Weppelman recalled her experience working in crisis services at a Dallas-Fort Worth area community mental health center that implemented Zero Suicide. She said that the center established memorandums of understanding with local hospitals so that when they discharged a patient in need of psychiatric follow-up for outpatient services, “they would be direct dropped to our door—within an hour of discharge, we would be seeing them.” When somebody presented at the emergency department after a suicide attempt, the center would dispatch a mobile crisis team to follow up, she said.

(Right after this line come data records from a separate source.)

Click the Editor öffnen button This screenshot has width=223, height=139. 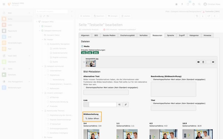pyautogui.click(x=92, y=118)
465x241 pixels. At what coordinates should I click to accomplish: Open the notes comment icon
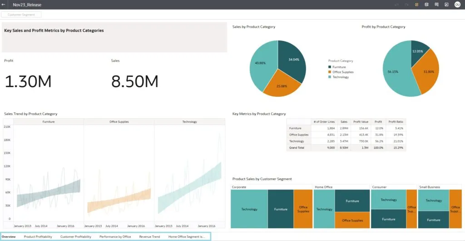(x=436, y=5)
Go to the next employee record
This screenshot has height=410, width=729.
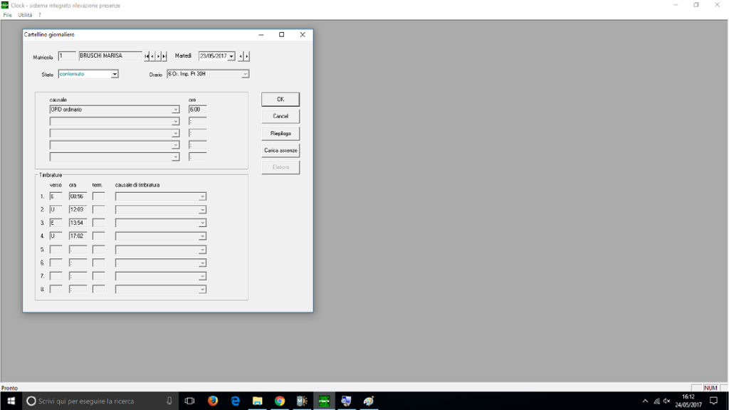(x=158, y=56)
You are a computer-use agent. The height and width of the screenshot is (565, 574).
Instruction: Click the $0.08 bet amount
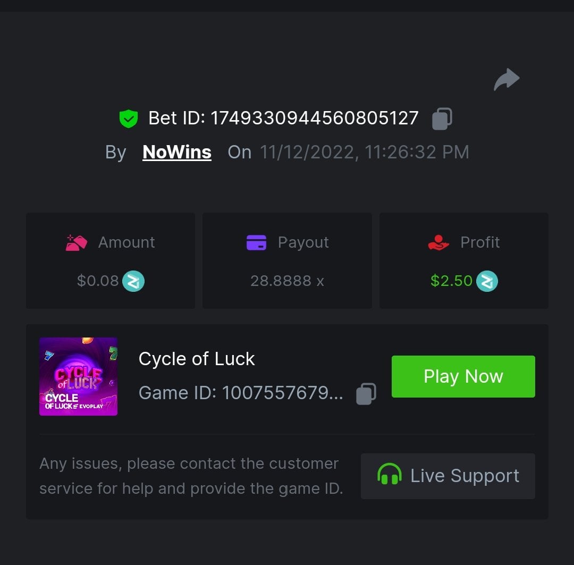[x=98, y=281]
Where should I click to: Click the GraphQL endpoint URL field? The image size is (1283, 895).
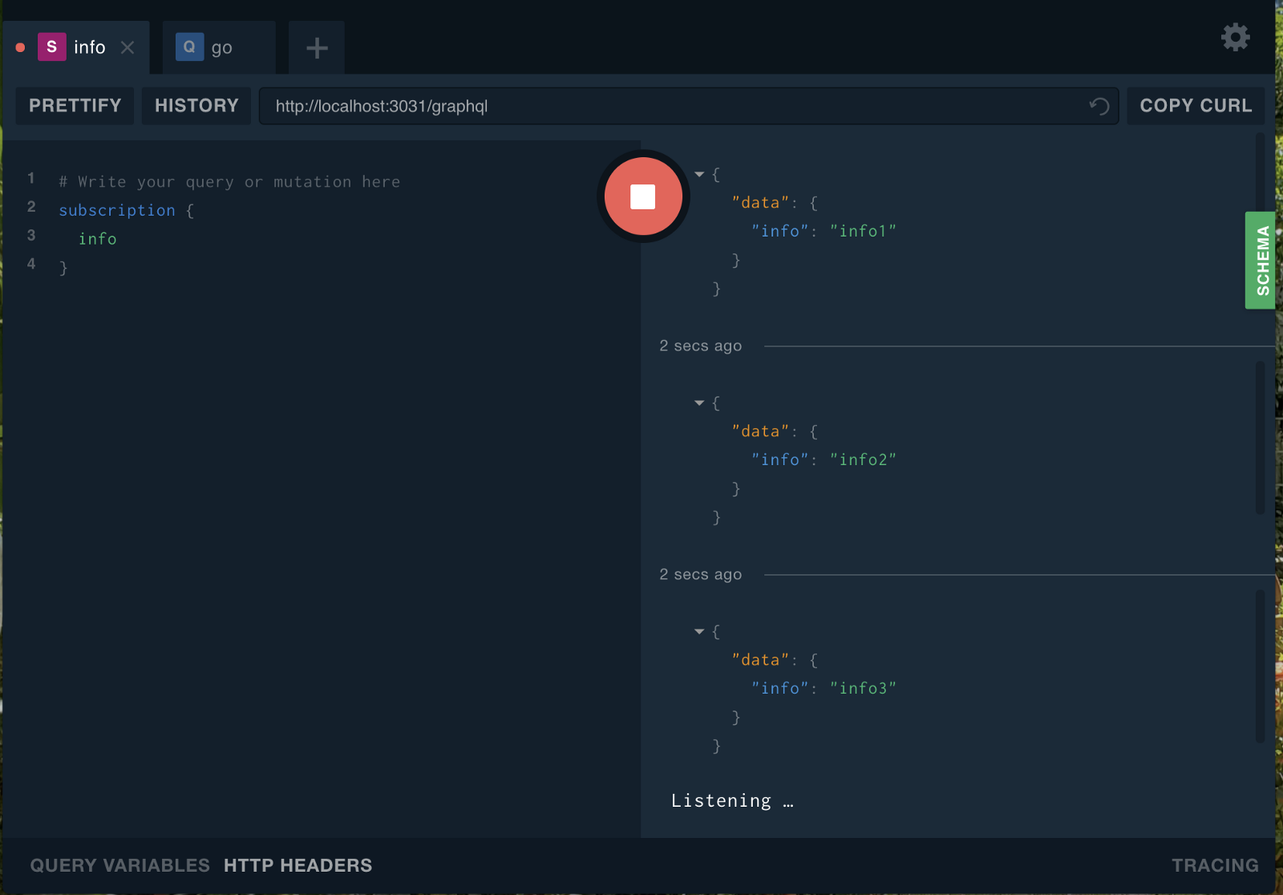[674, 106]
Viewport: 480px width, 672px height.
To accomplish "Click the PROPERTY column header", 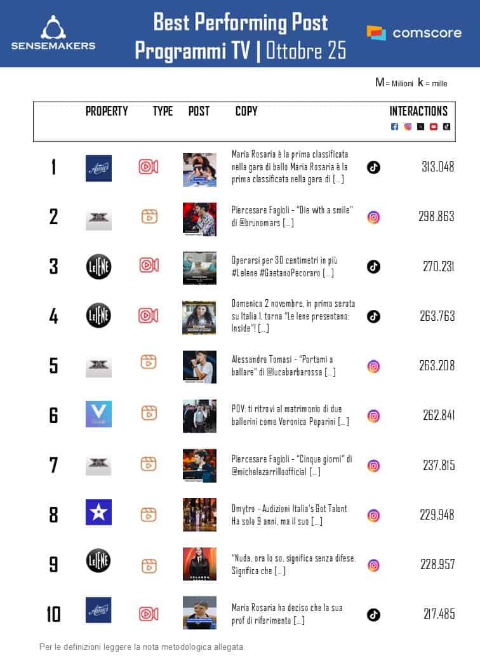I will [107, 111].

The seventh Zero Suicide element is continuous quality improvement. Weppelman said that this entails the use of data, keeping track of suicide deaths and suicide attempts within a provider’s system. She said that another aspect of improvement is developing a Zero Suicide implementation plan, starting with small goals that can be more easily achieved. She suggested doing one thing to drive efforts forward in the next 30 days, and then setting three goals for the next 90 days, and three goals for the next year.

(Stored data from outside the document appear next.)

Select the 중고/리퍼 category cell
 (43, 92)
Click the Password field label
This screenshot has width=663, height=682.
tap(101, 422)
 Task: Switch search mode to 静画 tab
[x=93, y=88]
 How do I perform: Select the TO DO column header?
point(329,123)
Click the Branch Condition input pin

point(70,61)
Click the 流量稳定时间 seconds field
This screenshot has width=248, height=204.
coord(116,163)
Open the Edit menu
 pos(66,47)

“It’s not an initiative that you start today, and you end next week,” she explained. “It’s always a continuous quality improvement project.”

The presentation for front line managers was the third in a series of presentations and trainings on Zero Suicide hosted by The Sophie Fund.

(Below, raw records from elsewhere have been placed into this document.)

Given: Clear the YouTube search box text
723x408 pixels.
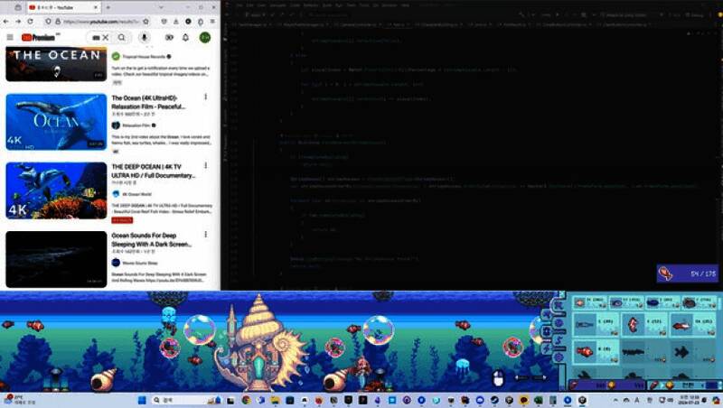Looking at the screenshot, I should tap(106, 37).
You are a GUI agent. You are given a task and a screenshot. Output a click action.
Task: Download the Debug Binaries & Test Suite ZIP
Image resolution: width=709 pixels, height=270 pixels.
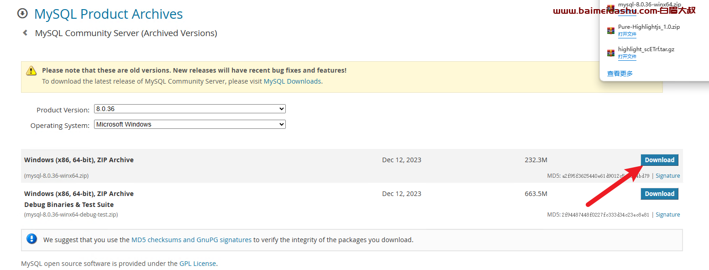[x=659, y=194]
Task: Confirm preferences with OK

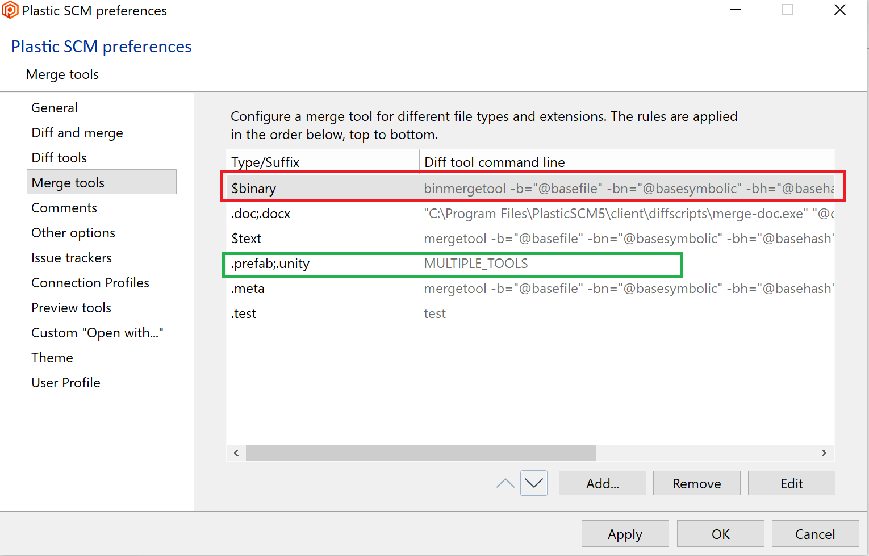Action: [x=720, y=534]
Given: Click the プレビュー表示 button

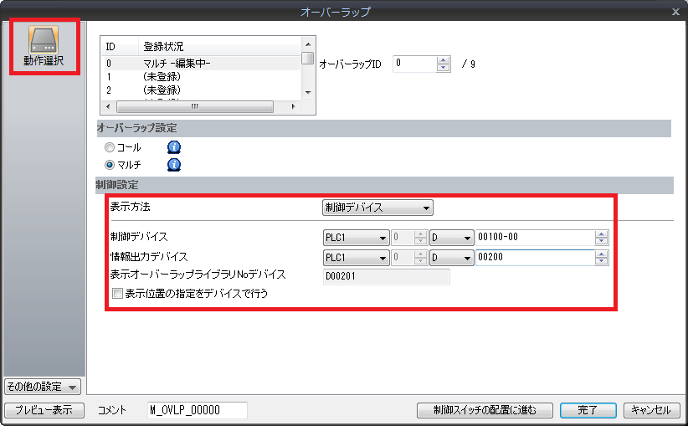Looking at the screenshot, I should pos(44,410).
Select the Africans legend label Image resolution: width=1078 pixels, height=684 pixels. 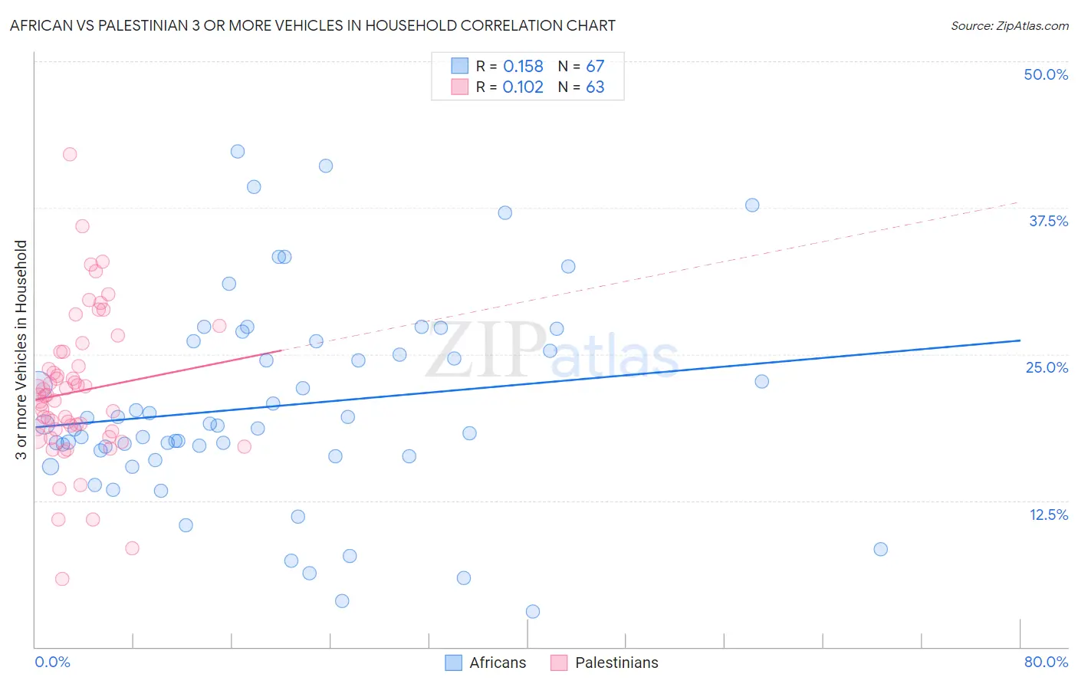(498, 663)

It was attended by representatives from leading healthcare providers, including: Tompkins County Mental Health Services; Cayuga Medical Center; Cayuga Health Partners; Suicide Prevention and Crisis Service; Family & Children’s Service of Ithaca; Guthrie Cortland Medical Center; Alcohol & Drug Council of Tompkins County; Cornell Health and its Counseling & Psychological Services; Center for Counseling and Psychiatric Services at Ithaca College; and Health and Wellness Services and Mental Health Counseling at Tompkins Cortland Community College. The presentation was also attended by Sally Manning, convener of the Tompkins County Suicide Prevention Coalition.

Previous events included “Call to Action: Suicide Prevention in Healthcare,” an expert briefing on the Zero Suicide Model for Tompkins County healthcare leaders on November 16 by Jenna Heise, Director of Suicide Prevention Implementation at the Suicide Prevention Center of New York; and “Understanding, Identifying, and Addressing Suicide Risk: A Clinical Primer for Behavioral Health Providers” on March 9 by The Wellness Institute.

On June 16, Virna Little, CEO of Concert Health and a leading expert on integrating primary care and behavioral health, will provide a briefing for primary care physicians and their teams on implementing Zero Suicide protocols in primary care practices.

The Tompkins County Suicide Prevention Coalition on February 24 unanimously adopted a three-year strategic plan guided by a vision “for a community where no lives are lost to suicide” and using data, science, and collaborations to implement effective strategies; implementation of the Zero Suicide Model is one of the plan’s main objectives.

Zero Suicide is the healthcare pillar of “1,700 Too Many: New York State’s Suicide Prevention Plan 2016–17,” as well as of the 2021 “Surgeon General’s Call to Action to Implement the National Strategy for Suicide Prevention.”